Beginning the Shakespearean-related CD is Hamlet, at its best in the lyrical moments, a beautiful oboe solo, with the strings catch the yearning expression devotedly, panache and sensitivity well balanced in Serebrier’s thoughtful reading; nothing egocentric or superficial here. Even better is The Tempest, one of those works that tends to get overlooked, yet here has life breathed into it with just enough adrenaline to lift the music off the page. Considered balances abound; attention to detail is exemplary. (A suspect horn note at 12’00” could have usefully been re-taken though!) Romeo and Juliet is maybe a little cool and circumspect, but like everything he conducts here, Serebrier identifies the music’s finer points and his long-term control is gratifying. A couple of textural oddities stand out – the seemingly out-of-sync trombones, 13’10”-13’15”, they’re not of course, Serebrier’s making a feature of them, and the timpani roll continuing through the final chord.
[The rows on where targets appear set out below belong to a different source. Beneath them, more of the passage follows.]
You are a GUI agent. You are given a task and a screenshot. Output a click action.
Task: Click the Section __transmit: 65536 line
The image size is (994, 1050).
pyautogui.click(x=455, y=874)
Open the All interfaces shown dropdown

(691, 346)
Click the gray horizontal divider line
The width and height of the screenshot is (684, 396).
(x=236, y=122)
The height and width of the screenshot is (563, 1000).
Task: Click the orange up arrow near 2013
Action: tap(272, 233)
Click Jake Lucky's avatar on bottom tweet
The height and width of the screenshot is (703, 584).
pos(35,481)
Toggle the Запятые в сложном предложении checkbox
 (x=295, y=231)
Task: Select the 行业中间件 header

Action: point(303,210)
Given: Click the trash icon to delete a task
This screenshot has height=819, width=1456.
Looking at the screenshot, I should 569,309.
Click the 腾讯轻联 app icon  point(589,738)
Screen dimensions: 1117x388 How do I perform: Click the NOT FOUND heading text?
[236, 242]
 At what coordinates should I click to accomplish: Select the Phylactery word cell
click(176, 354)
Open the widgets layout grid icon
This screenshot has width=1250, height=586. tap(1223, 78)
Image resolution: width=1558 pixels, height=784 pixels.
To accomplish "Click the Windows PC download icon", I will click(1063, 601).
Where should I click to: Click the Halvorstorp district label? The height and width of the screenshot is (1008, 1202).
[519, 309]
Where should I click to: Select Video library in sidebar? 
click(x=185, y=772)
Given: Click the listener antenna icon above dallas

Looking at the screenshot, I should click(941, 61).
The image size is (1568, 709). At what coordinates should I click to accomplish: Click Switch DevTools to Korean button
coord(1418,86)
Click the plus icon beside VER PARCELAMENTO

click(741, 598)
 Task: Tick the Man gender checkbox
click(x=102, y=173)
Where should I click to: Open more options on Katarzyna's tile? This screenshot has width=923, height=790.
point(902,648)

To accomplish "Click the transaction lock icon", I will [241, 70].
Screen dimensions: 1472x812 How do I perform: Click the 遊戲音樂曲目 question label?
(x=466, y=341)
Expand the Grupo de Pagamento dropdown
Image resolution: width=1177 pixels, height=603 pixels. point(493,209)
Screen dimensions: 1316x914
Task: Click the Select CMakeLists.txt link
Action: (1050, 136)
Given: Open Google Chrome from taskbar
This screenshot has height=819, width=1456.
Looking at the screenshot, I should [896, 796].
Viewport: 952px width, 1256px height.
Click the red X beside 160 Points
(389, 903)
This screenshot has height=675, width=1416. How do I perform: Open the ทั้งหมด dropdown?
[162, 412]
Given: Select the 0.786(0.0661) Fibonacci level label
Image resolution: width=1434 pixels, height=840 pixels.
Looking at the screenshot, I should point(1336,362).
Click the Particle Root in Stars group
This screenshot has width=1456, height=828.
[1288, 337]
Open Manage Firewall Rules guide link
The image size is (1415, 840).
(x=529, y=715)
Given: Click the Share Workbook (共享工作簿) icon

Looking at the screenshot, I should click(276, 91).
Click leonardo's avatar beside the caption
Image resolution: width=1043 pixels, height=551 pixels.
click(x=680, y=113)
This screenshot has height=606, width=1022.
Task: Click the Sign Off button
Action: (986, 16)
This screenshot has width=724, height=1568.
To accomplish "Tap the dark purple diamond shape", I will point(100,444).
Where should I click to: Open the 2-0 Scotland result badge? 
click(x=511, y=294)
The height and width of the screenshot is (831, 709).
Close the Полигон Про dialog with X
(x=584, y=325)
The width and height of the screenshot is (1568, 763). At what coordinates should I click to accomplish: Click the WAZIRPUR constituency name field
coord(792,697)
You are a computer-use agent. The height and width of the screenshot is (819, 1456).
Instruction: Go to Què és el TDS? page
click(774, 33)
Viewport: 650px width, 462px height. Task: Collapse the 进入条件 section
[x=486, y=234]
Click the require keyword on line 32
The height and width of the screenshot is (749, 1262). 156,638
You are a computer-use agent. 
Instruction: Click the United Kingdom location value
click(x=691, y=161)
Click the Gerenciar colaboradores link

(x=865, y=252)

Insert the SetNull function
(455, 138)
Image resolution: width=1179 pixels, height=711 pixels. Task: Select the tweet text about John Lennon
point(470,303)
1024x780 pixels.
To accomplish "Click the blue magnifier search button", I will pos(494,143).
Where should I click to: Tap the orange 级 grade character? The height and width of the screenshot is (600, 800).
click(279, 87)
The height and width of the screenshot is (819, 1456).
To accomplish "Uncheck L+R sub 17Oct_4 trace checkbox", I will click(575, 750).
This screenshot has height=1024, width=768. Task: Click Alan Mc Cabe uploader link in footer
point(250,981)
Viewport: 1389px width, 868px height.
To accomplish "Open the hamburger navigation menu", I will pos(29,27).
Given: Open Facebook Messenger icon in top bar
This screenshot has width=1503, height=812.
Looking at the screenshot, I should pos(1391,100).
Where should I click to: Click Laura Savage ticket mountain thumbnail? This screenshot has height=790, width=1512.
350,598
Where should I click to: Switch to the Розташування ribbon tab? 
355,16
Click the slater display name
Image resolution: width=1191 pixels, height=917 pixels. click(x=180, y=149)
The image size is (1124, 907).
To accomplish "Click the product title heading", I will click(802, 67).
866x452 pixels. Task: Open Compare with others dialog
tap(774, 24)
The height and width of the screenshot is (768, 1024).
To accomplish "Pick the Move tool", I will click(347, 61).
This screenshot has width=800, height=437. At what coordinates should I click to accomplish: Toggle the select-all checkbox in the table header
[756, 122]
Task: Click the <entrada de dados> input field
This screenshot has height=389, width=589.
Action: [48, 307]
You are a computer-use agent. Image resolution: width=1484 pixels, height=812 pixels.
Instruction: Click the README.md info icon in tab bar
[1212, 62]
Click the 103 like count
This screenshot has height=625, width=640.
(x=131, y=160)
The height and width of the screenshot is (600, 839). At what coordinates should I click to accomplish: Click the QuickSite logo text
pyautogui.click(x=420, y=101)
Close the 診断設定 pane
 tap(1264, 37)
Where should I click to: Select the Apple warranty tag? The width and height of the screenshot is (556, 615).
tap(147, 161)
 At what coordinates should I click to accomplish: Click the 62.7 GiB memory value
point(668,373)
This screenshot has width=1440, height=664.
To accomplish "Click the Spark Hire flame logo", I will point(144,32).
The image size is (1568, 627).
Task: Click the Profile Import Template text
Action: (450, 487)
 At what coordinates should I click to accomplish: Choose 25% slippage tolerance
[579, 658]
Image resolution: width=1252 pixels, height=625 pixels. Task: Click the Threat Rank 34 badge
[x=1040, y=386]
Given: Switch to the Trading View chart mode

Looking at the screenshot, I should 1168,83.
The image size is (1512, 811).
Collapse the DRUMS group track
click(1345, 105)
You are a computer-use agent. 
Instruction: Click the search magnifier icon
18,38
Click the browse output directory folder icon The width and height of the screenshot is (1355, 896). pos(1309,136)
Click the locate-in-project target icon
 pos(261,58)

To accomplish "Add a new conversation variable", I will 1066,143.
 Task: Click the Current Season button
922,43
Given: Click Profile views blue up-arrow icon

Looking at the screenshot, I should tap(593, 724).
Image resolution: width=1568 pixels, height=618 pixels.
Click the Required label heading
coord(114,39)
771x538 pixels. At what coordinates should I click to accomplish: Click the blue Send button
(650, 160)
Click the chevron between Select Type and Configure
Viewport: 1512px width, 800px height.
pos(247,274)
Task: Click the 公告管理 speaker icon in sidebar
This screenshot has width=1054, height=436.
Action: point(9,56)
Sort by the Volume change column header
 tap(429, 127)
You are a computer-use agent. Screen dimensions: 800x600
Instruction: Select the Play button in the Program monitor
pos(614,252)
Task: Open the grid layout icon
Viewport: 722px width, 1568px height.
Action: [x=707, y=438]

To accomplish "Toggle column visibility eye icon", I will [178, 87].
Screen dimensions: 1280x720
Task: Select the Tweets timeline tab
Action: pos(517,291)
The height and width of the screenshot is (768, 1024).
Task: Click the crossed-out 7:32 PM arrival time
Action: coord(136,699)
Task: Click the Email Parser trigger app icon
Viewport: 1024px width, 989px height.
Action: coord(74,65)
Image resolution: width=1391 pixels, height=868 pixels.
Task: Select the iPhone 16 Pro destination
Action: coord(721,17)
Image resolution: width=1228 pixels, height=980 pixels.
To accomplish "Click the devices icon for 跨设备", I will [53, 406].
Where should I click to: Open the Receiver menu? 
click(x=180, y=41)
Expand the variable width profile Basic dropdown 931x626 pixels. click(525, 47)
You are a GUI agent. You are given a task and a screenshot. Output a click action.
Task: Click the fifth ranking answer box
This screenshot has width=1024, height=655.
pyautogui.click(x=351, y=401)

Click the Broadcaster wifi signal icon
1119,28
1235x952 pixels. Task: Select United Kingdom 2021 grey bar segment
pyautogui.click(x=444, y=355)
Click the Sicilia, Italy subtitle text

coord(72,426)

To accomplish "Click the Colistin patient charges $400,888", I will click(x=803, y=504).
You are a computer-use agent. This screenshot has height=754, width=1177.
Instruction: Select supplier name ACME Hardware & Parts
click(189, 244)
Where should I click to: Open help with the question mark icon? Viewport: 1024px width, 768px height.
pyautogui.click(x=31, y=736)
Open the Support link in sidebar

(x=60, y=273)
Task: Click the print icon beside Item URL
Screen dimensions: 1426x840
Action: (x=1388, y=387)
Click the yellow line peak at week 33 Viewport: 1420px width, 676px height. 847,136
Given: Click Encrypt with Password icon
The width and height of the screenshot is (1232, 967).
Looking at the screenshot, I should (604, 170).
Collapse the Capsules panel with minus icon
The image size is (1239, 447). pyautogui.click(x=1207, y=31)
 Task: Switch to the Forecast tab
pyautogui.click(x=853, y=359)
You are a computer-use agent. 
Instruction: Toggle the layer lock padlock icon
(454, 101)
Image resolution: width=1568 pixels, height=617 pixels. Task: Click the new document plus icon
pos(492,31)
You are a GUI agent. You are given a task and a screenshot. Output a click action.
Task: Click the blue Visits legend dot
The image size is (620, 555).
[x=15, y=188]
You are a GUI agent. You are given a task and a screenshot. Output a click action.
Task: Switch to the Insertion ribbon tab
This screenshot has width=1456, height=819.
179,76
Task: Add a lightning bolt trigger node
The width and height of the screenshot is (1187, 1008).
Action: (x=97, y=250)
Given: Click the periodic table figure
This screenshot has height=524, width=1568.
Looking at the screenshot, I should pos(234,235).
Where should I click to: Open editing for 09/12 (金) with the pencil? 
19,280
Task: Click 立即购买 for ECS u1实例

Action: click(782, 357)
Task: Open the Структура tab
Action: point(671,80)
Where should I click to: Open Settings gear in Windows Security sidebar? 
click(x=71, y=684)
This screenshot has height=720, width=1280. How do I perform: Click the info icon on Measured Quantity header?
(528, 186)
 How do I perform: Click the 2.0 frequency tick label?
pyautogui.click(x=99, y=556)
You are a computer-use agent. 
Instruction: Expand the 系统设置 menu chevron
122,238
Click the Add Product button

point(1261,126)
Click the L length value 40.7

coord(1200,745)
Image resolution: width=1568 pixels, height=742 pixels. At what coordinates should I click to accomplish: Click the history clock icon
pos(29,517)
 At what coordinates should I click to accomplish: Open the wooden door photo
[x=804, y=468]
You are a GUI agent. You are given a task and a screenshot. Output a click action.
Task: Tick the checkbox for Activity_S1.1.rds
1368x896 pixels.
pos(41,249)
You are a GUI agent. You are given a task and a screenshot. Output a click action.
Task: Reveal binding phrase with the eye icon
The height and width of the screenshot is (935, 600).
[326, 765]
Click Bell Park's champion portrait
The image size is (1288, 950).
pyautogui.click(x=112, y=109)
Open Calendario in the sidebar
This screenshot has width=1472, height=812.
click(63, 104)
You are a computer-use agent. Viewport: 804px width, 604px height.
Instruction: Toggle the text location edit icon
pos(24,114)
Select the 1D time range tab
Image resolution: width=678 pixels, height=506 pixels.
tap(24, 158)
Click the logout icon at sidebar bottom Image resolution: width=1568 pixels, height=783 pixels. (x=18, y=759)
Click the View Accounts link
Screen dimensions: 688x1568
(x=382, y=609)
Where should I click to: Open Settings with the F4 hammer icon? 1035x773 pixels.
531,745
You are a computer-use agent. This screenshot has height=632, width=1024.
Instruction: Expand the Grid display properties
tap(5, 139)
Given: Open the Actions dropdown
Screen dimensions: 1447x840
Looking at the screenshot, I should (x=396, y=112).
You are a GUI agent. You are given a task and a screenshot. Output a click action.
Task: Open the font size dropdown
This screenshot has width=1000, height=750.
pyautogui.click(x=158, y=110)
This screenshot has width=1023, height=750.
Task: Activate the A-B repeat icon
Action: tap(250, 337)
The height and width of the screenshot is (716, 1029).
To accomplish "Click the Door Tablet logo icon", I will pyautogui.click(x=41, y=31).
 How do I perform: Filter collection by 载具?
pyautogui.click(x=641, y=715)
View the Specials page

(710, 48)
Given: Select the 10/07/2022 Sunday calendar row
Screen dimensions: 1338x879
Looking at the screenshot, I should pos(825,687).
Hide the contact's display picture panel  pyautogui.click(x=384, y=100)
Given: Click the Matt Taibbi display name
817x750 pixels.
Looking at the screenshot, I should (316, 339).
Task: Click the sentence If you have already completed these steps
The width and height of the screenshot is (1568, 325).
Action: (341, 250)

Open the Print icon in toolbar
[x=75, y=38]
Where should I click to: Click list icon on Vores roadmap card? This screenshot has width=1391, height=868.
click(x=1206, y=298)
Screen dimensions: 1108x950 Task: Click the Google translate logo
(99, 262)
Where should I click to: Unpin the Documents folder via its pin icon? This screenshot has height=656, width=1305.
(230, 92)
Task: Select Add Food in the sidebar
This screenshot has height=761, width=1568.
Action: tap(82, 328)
The Fourth Symphony begins with a brass motto both fateful and angular; the measures that ensue are weighed down yet striving. Serebrier is generally light-of-step, not so much balletic as objective, large-scale symphonic thought uppermost with some effective expressive tugging and purposeful striving to nodal points. The oboe solo beginning the second movement is segued from the resonance of the first; there’s no authority for this but it’s very effective (and absolutely not an editing fault). This ’Canzone’ is taken at a more leisurely pace than usual – very telling; just a couple of phrasal hesitations detract. Serebrier is especially successful at mingling merriment and melancholy in the central part before the expression turns to its dark side. The pizzicato scherzo is pointed, so too the folksy trio, blown away by a deliberate finale that engages more with the folk tunes than the ’con fuoco’ aspect – but such doggedness is relieved in the final bars, the usually-errant triangle heard to perfection on the final chord.
Francesca may seem peripheral to the Inferno at times, but Serebrier’s keen ear for balance and crispness of attack pays dividends. Ill-fated passion represents the musing central section which Serebrier languorously and ardently delivers.
With the cover graced by an attractive Thomas Rowlandson print, “Death and Bonaparte”, the third CD is a pleasing mix of lighter fare, Fatum aside, that is leavened by two gems for string orchestra. Fatum itself, one of Tchaikovsky’s works that resolutely refuses to enter the repertoire, opens more clipped than sonorously sustained in the Russian manner; Serebrier plays it with conviction and should win it some friends, especially as the rest of the disc is of such favourite items.
That would probably include the Elégie, if people knew how gravely beautiful it is; Serebrier demonstrates the point. As he does in the haunting Andante cantabile, played on full strings in Serebrier’s own version, one of the few chamber works to make the upgrade successfully. A buoyant, demonstrative and skirling Marche Slave is a particular highlight, and Capriccio Italien, from its barrack-brass opening to finishing-post romp (albeit at too-under a tempo), enjoys Serebrier’s refusal to indulge; he keeps episodes on their toes.
Just the 1812 then! It’s a trenchant reading and, away from the battle, the expansive central melody and happy-memory folk-tune are wonderfully well done. Cannon-fanciers shouldn’t be disappointed. Of this trilogy of CDs, this ’popular’ one stands particularly high.
To complete Serebrier’s singular effort, the conductor has written the booklet notes – for a Tchaikovsky threesome that is musically engaging, with numerous insights to return to, spontaneously conveyed.